Typically, when someone is under protective detail, agents are sent to the location ahead of time to scout out secure locations for the protectee.
The speaker and seven other Democratic lawmakers traveled to Israel while the House was out of session in February. ABC News does not know the name of the DPD agent.
The detail member was hospitalized before being released and given a plane ticket back to the United States, according to two sources briefed on the incident.
Capitol police told ABC News in a statement they would not be releasing the agent’s name since he wasn’t charged with a crime and it was a “discipline/personnel matter.” However, the agency said they had been with the USCP since April 2018 and had worked three details for members of Congress.

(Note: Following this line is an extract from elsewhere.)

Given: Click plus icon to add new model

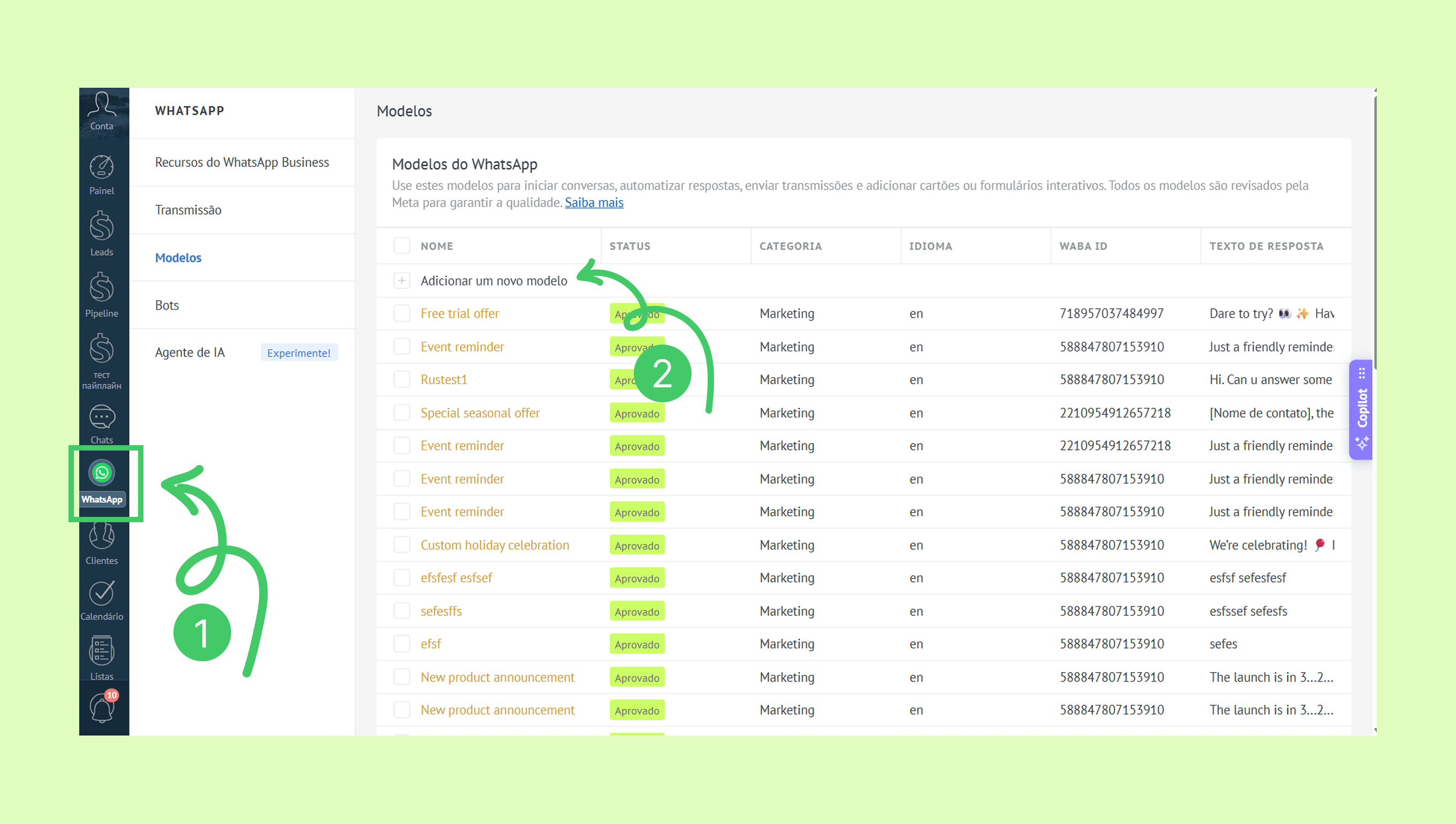Looking at the screenshot, I should (x=401, y=281).
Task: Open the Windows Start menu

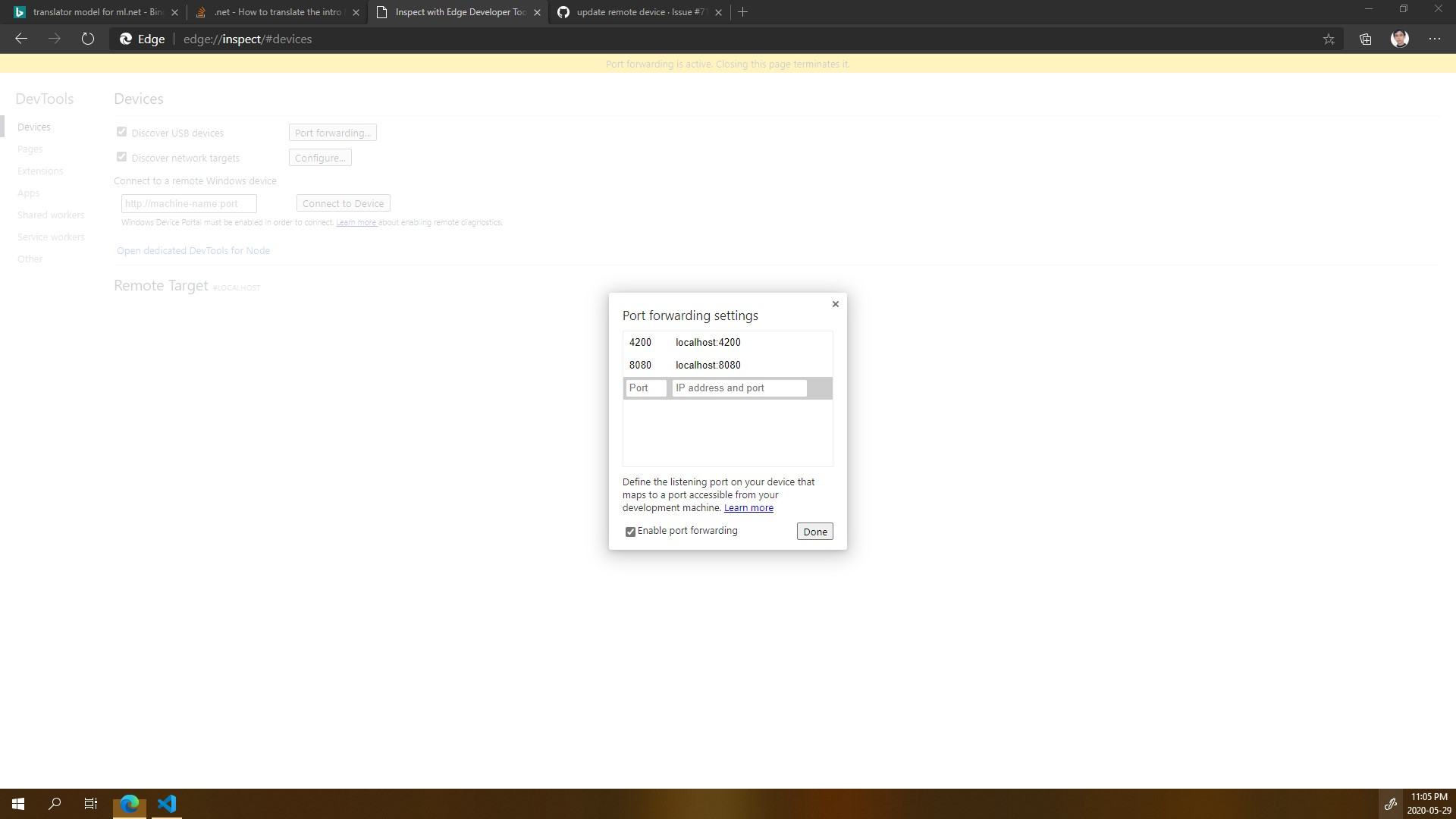Action: pos(17,804)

“On February 14, a United States Capitol Police Dignitary Protection special agent was doing advance work for a Congressional Delegation in Israel when the agent was accused of having a physical altercation while the agent was believed to be under the influence of alcohol,” Capitol police said in the statement. “The agent was not charged by the Israeli National Police, however U.S. Capitol Police Chief Tom Manger immediately sent the agent home, revoked the agent’s police powers and suspended the agent pending the outcome of an internal investigation by the USCP’s Office of Professional Responsibility.”
House Speaker Nancy Pelosi’s office declined to comment.
U.S. Capitol Police have been under fire since the Jan. 6, 2021, insurrection when a Senate report found Capitol police were underprepared for the riot.
Since then they have implemented sweeping changes to the agency, including hiring a new police chief.